I am trying to make image processing algorithm before proceeding to an OCR procedure.

Since the OCR fails. I needed to make a preprocessing in order to get better accuracy.

I am providing sample code used here and also the input and result image.

input image
result image

If you look close the dotted area is the problem.

Could you give me advise how to optimize the image processing? What kinds of procedures are needed to improve the OCR output?

What I have tried:

Here is my solution

Mat image = imread("address2.jpg");

Mat gray_image;
cvtColor(image, gray_image, CV_BGR2GRAY);

Mat bluredImage;
GaussianBlur(gray_image, bluredImage, Size(1, 1), 0);

Mat threshImage;
threshold(bluredImage, threshImage, 0, 255, THRESH_OTSU);

imwrite("result.jpg", asd);
Updated 5-Jan-17 4:19am
Rate this:
Please Sign up or sign in to vote.

Solution 1

It looks like the dotted area is shining through from backside. A solution could be to change the lighting of the card -- avoid lighting from the backside.

If you can't change the lighting, I would try to increase the size of the Gaussian blur to about twice the size of distance dot in that pattern. You will also have to use dynamic thresholding, i.e. the threshold value should vary across your image (you can prepare a corresponding mask and the subtract function for that). In general you are already on the right path. This is just a relatively difficult source image.
Rate this:
Please Sign up or sign in to vote.

Solution 2

Years ago I worked for a company doing similar to what you are describing. I used CorelDRAW and CorelTRACE and a script file to automate the process. I might be able to describe how to do this with C++ (not .net, and not Visual C++).

For your application:

In C++;

For this, do not use blur of any kind. For this, stay away from any and all blurs. Your directive should be to remove all extra from your image and then work with what remains. Blurring damages this process.

Remove all of the colors that are not black or close to it as being a dark version of some color. Do not do this via grey-scaling. Do not do this via lowering the bits per pixel and the color count.

Strip out the other colors one pixel at a time, converting all of the removed pixels to white RGB(255,255,255), not to transparent.
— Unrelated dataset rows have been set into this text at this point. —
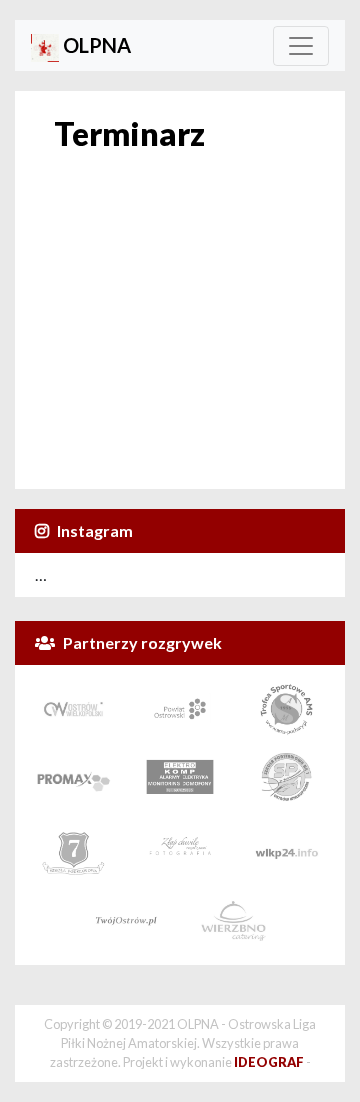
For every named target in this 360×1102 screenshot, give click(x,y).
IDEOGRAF (269, 1062)
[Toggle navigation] (301, 46)
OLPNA (95, 45)
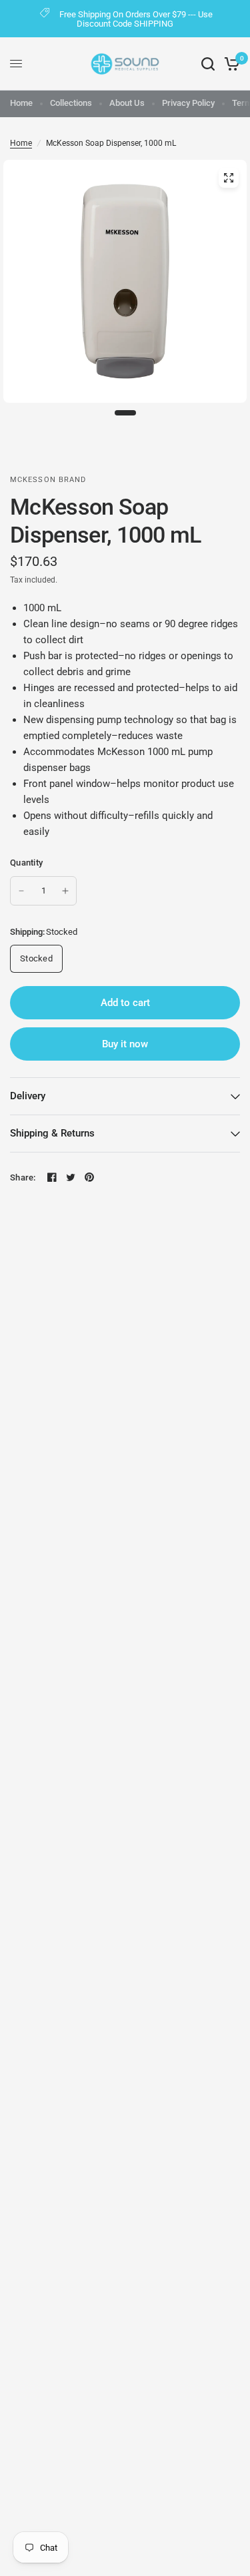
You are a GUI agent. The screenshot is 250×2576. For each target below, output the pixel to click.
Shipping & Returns (52, 1133)
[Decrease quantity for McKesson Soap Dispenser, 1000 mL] (21, 891)
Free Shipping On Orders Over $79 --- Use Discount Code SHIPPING (136, 19)
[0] (229, 64)
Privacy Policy (188, 103)
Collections (71, 103)
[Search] (208, 64)
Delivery (27, 1096)
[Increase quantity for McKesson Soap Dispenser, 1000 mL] (65, 891)
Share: (23, 1177)
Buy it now (125, 1044)
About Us (127, 103)
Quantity (26, 863)
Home (21, 103)
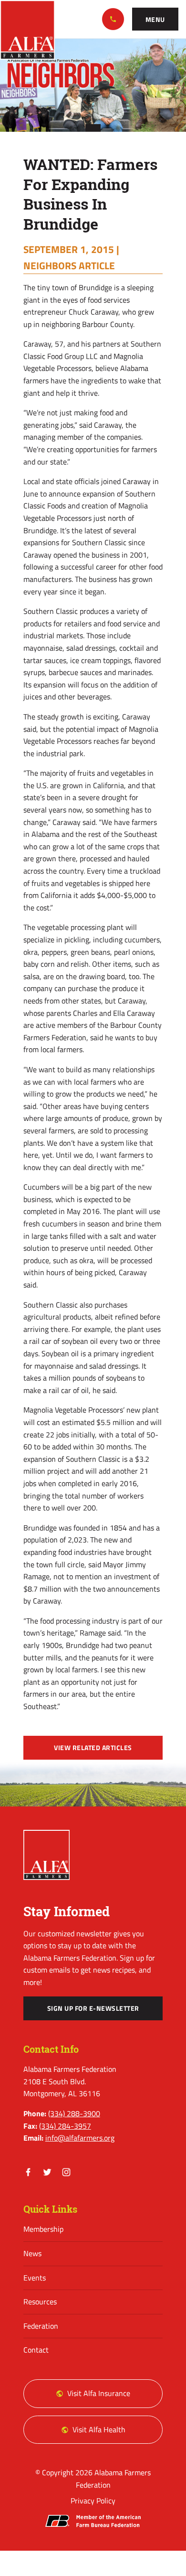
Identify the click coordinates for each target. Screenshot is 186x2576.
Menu (155, 19)
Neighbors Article (69, 265)
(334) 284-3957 (65, 2126)
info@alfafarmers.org (79, 2137)
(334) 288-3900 (113, 19)
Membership (43, 2229)
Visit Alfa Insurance (98, 2393)
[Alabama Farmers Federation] (46, 1855)
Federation (40, 2326)
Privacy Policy (93, 2500)
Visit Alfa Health (98, 2429)
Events (34, 2277)
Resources (40, 2301)
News (32, 2253)
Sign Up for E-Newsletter (93, 2008)
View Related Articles (93, 1747)
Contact (36, 2349)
For this process, write the code to include a slider that you can adjust how much of the darker colors that you keep.

Save the result as "cleaned.bmp" or something else that is obvious to you.

Copy the result to another new image and convert that to 2 color black and white.

Save the new image as "bw.bmp" or something that is obvious to you.

Use directly (or subclass and have your own executable control it) CorelTRACE (which is included with older versions (~2000AD) of CorelDRAW to "trace" the bw.bmp .

Adjust the traced image, inside of CorelDRAW, and clean up the edges. Combine nodes as much as you can without damaging the final image (this part I used to do via a script on images that were literally multi-occurrence damaged.).

Compare the traced bw.bmp to the cleaned.bmp to see how close you are getting. Use this comparison to adjust the "trace" in the CorelTRACE process.

The final result might shock you as to how extremely close to the original it is.

You should be able to use a common OCR on it easily.

If anywhere in this process the hardware or software that you are using or even your operating system is difficult for you to use, go back to pre-2004 hardware and/or software and/or operating system. Do not ask me why as I do not want to get flamed for telling the truth about what is being shoved onto the public today.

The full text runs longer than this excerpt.